While the splashy Broadway bio-musical On Your Feet! chronicles the specific rise of multi Grammy Award-winning Miami music makers Emilio and Gloria Estefan, it's also a universal story about an immigrant family trying to make it in America. As a Miami native born to a Venezuelan mother and Jewish father, Andréa Burns relates to it all. "Gloria Estefan's songs were the soundtrack to my upbringing," says the performer, best known for her turn as Daniela (the sassy salon owner) from In the Heights. "But I also holed up in my room studying Sondheim and Hal Prince. The fact that I'm now in a theatrical piece about the Latin immigrant experience on Broadway is amazing."

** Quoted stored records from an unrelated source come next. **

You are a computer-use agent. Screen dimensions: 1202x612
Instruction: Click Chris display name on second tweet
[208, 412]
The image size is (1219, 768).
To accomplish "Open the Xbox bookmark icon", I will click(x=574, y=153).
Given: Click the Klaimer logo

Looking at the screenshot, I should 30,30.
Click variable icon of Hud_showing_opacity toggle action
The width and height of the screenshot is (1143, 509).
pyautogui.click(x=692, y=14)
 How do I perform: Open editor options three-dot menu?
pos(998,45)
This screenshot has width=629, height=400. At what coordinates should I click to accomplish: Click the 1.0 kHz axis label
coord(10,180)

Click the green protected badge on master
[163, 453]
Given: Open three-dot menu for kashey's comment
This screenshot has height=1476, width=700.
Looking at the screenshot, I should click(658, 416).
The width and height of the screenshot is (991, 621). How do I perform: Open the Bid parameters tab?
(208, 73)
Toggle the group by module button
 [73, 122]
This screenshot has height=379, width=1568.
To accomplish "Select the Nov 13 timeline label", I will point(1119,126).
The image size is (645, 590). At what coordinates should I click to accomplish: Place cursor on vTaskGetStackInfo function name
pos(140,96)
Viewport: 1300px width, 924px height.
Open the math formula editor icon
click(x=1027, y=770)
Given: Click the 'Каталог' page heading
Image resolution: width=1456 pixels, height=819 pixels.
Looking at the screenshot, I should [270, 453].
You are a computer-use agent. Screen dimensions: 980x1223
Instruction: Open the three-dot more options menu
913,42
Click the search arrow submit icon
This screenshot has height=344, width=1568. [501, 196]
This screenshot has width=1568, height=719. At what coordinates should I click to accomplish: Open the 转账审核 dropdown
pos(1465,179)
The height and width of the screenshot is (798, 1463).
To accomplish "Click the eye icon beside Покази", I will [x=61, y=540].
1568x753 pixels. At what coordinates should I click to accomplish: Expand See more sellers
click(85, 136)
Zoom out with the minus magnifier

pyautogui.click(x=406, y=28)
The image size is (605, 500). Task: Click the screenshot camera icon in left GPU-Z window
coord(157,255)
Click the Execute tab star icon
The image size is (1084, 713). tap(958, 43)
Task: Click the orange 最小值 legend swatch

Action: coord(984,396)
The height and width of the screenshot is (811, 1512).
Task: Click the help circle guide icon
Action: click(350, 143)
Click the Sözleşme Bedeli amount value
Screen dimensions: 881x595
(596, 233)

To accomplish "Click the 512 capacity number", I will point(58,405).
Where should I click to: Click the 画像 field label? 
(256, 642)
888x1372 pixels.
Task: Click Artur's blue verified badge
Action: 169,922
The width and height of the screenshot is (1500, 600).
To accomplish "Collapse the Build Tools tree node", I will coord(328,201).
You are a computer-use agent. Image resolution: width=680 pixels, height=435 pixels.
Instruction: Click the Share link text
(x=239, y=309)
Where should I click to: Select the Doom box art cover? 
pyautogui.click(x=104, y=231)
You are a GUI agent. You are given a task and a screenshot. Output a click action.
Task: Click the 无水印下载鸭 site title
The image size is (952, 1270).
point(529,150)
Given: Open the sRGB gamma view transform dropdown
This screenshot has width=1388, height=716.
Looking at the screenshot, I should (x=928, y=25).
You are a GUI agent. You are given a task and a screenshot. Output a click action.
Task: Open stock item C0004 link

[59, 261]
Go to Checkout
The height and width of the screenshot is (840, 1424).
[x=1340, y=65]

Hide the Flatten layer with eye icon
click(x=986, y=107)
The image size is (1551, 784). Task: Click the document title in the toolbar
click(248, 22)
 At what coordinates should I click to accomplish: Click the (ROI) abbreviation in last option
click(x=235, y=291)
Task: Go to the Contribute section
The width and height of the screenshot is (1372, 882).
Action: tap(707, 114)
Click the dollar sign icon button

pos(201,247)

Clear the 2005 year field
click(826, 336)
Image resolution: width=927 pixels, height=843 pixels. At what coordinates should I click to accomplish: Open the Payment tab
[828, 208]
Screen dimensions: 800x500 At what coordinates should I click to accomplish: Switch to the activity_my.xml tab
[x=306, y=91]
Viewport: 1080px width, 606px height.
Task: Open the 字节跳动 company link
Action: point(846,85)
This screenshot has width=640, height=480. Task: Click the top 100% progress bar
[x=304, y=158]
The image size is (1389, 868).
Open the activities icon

That said, when she was initially invited to play the part of Gloria Estefan's mother, Gloria Fajardo, in a reading last year, she hesitated. "My first thought was, her mother?!" she remembers. "For any actress over 40, it's like, 'Is that it? I'm now playing 70- and 80-year-olds?'" But she went in and quickly realized that she wouldn't be portraying some little old lady. Audiences get to see Fajardo at multiple points in her life, including as a young nightclub singer in Cuba before she and her family fled Castro's Revolution and settled in Florida. "This character comes across as ageless because you see her in so many different aspects of her life," Burns says. "It becomes less about her being a mother of a certain age and more about her being a woman who's seen a lot, sacrificed a lot, had dreams taken away from her, and made some mistakes, but is big enough to own up to them and ask for forgiveness. This is a real woman, not a fairy tale. That's the privilege of a role like this."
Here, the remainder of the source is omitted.